Physical characteristics
- Source: Lake Khövsgöl
- • location: near Khatgal
- • coordinates: 50°25′10″N 100°09′10″E﻿ / ﻿50.41944°N 100.15278°E
- • elevation: 1,645 m (5,397 ft)
- Mouth: Selenga
- • coordinates: 49°23′15″N 103°37′30″E﻿ / ﻿49.38750°N 103.62500°E
- Length: 475 km (295 mi)
- Basin size: 49,100 km^{2} (19,000 sq mi)

Basin features
- Progression: Selenga→ Lake Baikal→ Angara→ Yenisey→ Kara Sea
- • left: Üür River, Tarvagatai River

= Egiin Gol =

River in Mongolia

The Egiin Gol (Эгийн гол) is a river in the Khövsgöl and Bulgan aimags in northern Mongolia.

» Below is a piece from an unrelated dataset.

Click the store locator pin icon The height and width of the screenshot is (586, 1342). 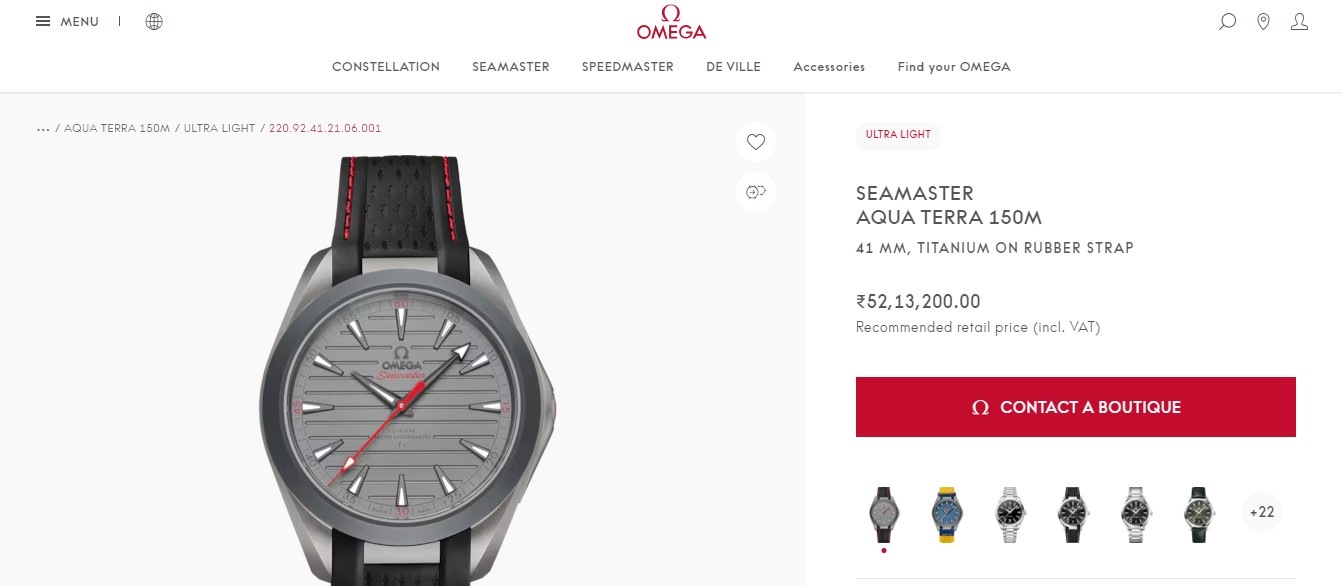1263,21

It is the only outflow of Lake Khövsgöl and a left tributary of the Selenge river. It is 475 km long, and has a drainage basin of 49100 km2. Wooden bridges exist near Khatgal and in Tünel sum, and a concrete bridge has been built in Erdenebulgan. In Bulgan aimag there is a bridge between Teshig and Khutag-Öndör sums.

Since the early 1990s there have been efforts to build a hydroelectric dam on this river. These attempts, however, have been opposed by several academic communities: archaeology because of the rich and not yet fully explored archaeological sites in area; geology because the area may have earthquakes. A dam would also displace parts of the local population as it floods some pastures and homesteads.